--- Task to complete ---
From the records below, please repeat exactly the line that has "For every named target in this 2212×1667", the line that has "ПОВІТРОДУВКИ (699, 502)", and every line between them, and nothing else.

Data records
┄┄┄┄┄┄┄┄┄┄┄┄┄┄┄┄┄┄┄┄

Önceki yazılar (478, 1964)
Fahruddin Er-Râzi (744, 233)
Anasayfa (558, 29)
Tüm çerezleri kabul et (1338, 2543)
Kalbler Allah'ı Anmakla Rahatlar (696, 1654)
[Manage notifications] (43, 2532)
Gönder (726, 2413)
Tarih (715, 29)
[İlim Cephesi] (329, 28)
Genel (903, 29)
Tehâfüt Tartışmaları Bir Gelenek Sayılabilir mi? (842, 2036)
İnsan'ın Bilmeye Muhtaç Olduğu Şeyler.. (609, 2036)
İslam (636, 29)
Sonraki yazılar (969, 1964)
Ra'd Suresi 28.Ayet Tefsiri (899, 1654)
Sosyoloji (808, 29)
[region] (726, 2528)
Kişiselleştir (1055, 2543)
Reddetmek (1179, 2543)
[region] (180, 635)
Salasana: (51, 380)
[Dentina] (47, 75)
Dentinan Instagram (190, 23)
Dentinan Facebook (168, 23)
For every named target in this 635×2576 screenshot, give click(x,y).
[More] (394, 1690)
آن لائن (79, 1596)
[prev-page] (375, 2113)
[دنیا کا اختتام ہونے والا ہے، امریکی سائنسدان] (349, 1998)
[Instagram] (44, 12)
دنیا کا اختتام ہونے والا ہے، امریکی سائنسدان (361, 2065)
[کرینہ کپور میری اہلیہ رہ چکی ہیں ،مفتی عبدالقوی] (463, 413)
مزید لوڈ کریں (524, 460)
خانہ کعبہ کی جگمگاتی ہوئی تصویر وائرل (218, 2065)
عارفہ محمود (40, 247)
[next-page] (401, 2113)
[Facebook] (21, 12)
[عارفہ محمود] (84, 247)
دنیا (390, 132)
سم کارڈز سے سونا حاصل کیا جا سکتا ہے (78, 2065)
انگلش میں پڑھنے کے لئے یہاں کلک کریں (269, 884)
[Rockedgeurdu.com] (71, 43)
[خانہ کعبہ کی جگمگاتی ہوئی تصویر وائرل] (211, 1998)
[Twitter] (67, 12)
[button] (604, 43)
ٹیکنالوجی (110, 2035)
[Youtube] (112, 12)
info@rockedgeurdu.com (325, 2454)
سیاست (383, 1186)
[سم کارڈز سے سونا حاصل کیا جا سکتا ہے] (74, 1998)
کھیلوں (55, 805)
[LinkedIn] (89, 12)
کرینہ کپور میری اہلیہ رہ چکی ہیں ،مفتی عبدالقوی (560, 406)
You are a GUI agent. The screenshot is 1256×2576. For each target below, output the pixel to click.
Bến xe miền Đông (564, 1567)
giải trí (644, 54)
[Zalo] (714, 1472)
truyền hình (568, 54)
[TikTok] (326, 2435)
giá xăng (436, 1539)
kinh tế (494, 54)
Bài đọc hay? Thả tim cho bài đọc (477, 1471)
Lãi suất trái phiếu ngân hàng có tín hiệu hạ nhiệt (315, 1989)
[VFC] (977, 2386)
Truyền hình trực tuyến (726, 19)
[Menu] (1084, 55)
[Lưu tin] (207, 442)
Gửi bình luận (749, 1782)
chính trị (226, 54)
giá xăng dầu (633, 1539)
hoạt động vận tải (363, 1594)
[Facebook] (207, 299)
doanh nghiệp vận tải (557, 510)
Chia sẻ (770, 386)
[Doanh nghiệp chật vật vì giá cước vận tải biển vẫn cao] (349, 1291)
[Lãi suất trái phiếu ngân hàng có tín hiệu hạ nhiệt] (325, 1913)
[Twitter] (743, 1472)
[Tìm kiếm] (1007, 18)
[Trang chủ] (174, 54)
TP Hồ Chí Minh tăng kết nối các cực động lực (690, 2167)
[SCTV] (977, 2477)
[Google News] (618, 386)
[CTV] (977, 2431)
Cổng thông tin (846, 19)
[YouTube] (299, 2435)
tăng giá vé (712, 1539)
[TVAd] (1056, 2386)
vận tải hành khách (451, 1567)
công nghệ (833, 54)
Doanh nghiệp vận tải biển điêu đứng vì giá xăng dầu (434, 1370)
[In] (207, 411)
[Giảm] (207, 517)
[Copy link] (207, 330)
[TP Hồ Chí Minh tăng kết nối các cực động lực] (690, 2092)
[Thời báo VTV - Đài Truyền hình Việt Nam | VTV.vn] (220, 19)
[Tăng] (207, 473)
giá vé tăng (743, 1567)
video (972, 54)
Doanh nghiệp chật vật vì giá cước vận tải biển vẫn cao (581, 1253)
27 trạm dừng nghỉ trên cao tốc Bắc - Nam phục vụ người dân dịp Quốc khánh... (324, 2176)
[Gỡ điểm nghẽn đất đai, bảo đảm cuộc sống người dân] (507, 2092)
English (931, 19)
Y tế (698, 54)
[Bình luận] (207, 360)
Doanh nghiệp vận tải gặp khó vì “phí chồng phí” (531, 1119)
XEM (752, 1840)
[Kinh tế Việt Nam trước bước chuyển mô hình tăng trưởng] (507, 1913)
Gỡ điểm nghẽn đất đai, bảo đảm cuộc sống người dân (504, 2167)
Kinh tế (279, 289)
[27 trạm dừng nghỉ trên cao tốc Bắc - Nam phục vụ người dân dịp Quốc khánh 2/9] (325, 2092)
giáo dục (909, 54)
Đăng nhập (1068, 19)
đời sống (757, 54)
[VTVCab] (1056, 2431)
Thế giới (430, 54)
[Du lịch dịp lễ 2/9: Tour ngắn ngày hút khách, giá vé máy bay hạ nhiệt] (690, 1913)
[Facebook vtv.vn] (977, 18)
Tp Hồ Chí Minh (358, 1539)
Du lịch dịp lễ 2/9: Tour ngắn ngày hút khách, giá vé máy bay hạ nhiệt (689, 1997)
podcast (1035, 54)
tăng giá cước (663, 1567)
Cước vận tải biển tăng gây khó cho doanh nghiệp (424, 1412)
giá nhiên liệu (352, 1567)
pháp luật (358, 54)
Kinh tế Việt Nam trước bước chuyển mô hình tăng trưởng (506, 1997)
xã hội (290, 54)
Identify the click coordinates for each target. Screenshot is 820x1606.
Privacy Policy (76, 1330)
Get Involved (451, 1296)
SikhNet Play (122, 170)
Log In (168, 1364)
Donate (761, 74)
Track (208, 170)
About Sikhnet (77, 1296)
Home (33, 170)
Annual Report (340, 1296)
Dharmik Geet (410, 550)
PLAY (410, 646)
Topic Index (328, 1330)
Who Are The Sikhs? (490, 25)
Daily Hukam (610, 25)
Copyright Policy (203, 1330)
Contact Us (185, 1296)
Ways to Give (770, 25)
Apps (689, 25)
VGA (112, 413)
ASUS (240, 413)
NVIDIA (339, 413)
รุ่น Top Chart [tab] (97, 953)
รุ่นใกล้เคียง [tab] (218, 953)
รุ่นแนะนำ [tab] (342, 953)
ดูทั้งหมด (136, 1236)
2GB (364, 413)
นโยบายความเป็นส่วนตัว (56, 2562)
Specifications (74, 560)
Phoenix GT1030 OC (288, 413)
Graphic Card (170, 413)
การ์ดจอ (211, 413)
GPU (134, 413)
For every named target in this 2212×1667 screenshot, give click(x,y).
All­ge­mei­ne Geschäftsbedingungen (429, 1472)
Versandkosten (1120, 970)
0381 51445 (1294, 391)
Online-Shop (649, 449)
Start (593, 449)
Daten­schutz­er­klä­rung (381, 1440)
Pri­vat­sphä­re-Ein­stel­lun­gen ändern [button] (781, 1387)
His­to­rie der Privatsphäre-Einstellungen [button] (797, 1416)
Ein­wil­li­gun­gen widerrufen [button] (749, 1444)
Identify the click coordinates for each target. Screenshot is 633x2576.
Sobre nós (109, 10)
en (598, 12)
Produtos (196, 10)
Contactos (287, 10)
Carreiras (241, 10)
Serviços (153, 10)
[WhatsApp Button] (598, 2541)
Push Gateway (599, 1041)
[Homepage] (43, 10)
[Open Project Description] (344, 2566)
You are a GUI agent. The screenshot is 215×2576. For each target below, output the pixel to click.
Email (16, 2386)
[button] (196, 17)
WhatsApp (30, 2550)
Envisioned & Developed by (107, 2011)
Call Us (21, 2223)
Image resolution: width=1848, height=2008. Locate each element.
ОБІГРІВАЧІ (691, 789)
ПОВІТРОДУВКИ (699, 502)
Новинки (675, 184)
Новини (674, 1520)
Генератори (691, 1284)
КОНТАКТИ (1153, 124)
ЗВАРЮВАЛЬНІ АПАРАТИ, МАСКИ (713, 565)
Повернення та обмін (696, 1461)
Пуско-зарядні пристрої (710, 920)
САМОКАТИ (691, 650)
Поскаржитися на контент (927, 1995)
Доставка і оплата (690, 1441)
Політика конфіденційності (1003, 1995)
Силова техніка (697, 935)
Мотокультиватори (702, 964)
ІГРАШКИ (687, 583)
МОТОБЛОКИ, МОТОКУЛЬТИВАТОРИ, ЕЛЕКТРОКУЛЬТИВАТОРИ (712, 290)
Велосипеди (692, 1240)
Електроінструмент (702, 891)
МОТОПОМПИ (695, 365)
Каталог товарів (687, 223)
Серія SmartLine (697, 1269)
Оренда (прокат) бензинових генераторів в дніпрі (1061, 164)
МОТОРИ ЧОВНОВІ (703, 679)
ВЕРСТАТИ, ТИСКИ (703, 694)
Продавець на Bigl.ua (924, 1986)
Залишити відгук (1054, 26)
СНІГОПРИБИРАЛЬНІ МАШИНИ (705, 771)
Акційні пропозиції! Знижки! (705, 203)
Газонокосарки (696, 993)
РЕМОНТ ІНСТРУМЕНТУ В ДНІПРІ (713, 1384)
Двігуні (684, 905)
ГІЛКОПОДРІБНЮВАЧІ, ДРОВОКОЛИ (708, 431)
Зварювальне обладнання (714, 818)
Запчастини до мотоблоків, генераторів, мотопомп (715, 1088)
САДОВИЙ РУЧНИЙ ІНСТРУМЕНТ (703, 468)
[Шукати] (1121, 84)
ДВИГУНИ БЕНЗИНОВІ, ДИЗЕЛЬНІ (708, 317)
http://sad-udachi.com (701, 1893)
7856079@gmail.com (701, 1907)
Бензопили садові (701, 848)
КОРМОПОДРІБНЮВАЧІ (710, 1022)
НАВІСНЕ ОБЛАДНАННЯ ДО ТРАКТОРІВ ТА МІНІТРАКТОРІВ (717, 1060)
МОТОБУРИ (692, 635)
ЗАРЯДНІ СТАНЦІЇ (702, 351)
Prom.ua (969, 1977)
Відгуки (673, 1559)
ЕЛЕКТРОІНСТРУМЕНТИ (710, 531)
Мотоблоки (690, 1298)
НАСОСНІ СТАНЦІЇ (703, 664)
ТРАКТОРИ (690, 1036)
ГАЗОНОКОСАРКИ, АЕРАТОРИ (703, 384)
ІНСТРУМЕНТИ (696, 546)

┄┄┄┄┄┄┄┄┄┄┄┄┄┄┄┄┄┄┄┄

--- Answer to the problem ---
For every named target in this 2212×1667 screenshot, give click(x,y).
All­ge­mei­ne Geschäftsbedingungen (429, 1472)
Versandkosten (1120, 970)
0381 51445 (1294, 391)
Online-Shop (649, 449)
Start (593, 449)
Daten­schutz­er­klä­rung (381, 1440)
Pri­vat­sphä­re-Ein­stel­lun­gen ändern [button] (781, 1387)
His­to­rie der Privatsphäre-Einstellungen [button] (797, 1416)
Ein­wil­li­gun­gen widerrufen [button] (749, 1444)
Identify the click coordinates for each target. Screenshot is 633x2576.
Sobre nós (109, 10)
en (598, 12)
Produtos (196, 10)
Contactos (287, 10)
Carreiras (241, 10)
Serviços (153, 10)
[WhatsApp Button] (598, 2541)
Push Gateway (599, 1041)
[Homepage] (43, 10)
[Open Project Description] (344, 2566)
You are a GUI agent. The screenshot is 215×2576. For each target below, output the pixel to click.
Email (16, 2386)
[button] (196, 17)
WhatsApp (30, 2550)
Envisioned & Developed by (107, 2011)
Call Us (21, 2223)
Image resolution: width=1848, height=2008. Locate each element.
ОБІГРІВАЧІ (691, 789)
ПОВІТРОДУВКИ (699, 502)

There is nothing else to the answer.